Secondo i giudici, l’avvocato Pittelli, in quella conversazione mostra un ruolo mutato rispetto a quello di semplice difensore: “E’ del tutto percepibile ed evidente che in quale momento, l’avvocato Pittelli diviene non solo e non tanto un professionista cui affidare le strategie difensive, ma un consigliere, un soggetto introdotto ampiamente in ambienti irraggiungibili dalla cosca che assume un preciso ruolo di aiuto che rivendica a sé con grande abilità.
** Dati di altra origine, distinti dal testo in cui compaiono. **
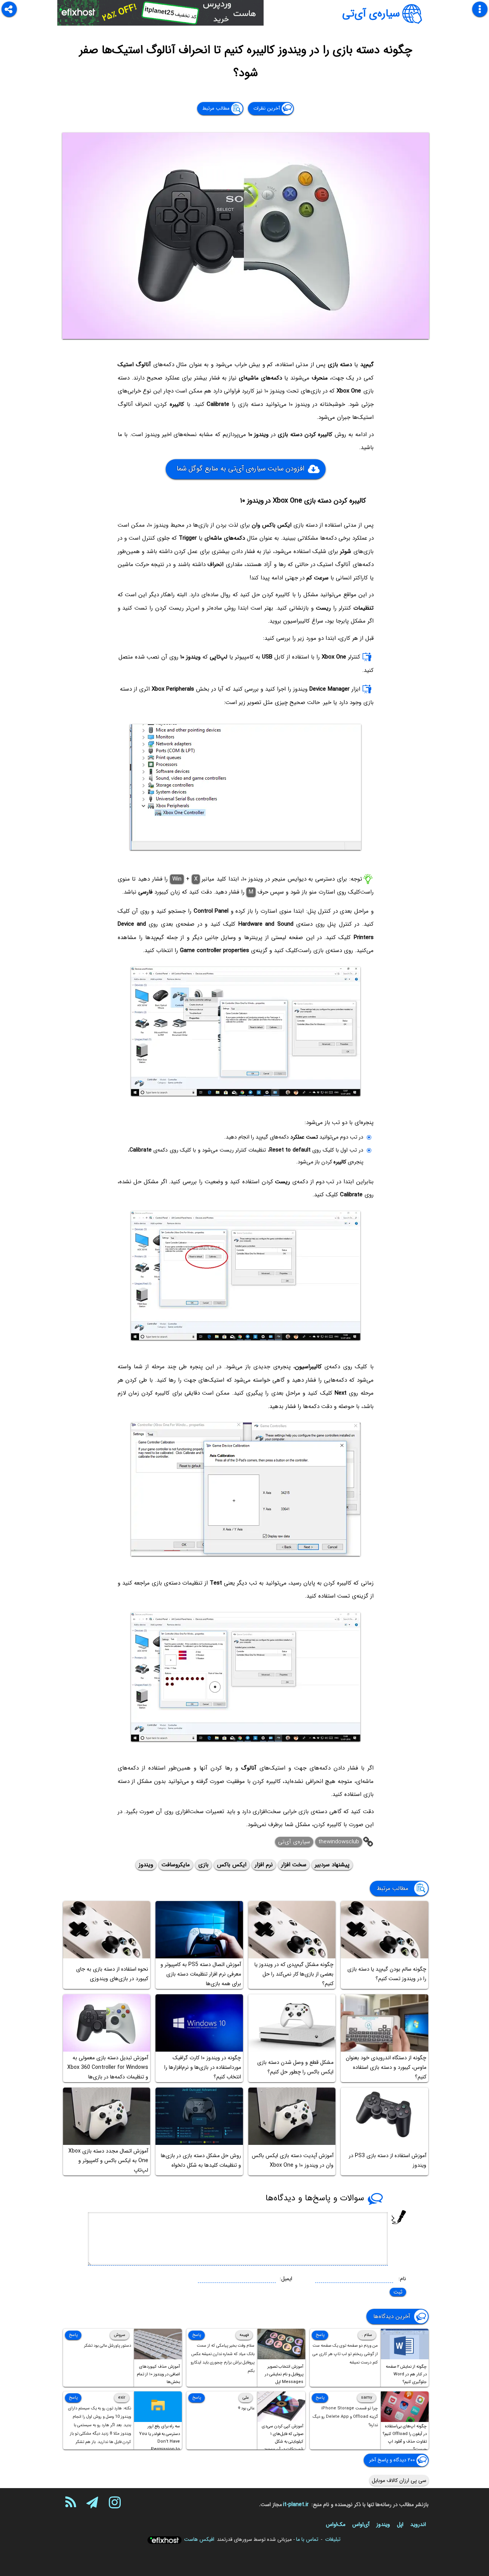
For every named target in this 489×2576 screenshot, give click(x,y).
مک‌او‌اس (335, 2524)
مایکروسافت (176, 1864)
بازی (203, 1864)
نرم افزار (264, 1864)
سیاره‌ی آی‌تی (371, 13)
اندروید (418, 2524)
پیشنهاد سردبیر (332, 1864)
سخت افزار (293, 1864)
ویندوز (146, 1864)
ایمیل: (286, 2278)
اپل (400, 2524)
E’ questa la modalità tipica di concorrente esterno di Giancarlo Pittelli, che non intende affatto, in un momento di fibrillazione della cosca, rivestire un ruolo gregario e marginale, ma che intende far pesare, non solo le sue competenze di affermato difensore, ma anche quelle di uomo capace di accedere nelle istituzioni per ivi attingere elementi conoscitivi utili alla cosca”.
In questo caso, indipendentemente dalle informazioni passate da Pittelli, scrivono i giudici “ha poca importanza accertare se quanto fosse stata preventivamente disceverata la notizia che il Mantella avesse comunque accusato i familiari”.
Secondo il collegio Pittelli “ha di gran lunga travalicato il suo compito professionale difensivo, si è posto rispetto alla cosca così come oggi processualmente viene delineato dalla pubblica accusa, come uomo di riferimento cui ricorrere per singoli affari e/o nei momenti di fibrillazione, come quello fin qui esposto”.
“Peraltro e per completezza, deve rilevarsi che, Pittelli, rivendica l’esistenza di un rapporto professionale con Luigi Mancuso. Ma il rapporto professionale è per definizione un contratto con un singolo cliente, non con un sodalizio.
Nel caso in esame, l’intervento, sebbene diretto anche a realizzare un interesse del Mancuso, è palesemente percepito come un aiuto a tutto il clan mafioso e così si palesa, atteso che i sodali temono gli effetti delle dichiarazioni di Mantella non solo a livello individuale ma anche per gli effetti dirompenti sul sodalizio”, scrivono i giudici del Riesame secondo i quali Pittelli sarebbe stato percepito dalla cosca come “uno che nel momento della fibrillazione si adopera per loro”.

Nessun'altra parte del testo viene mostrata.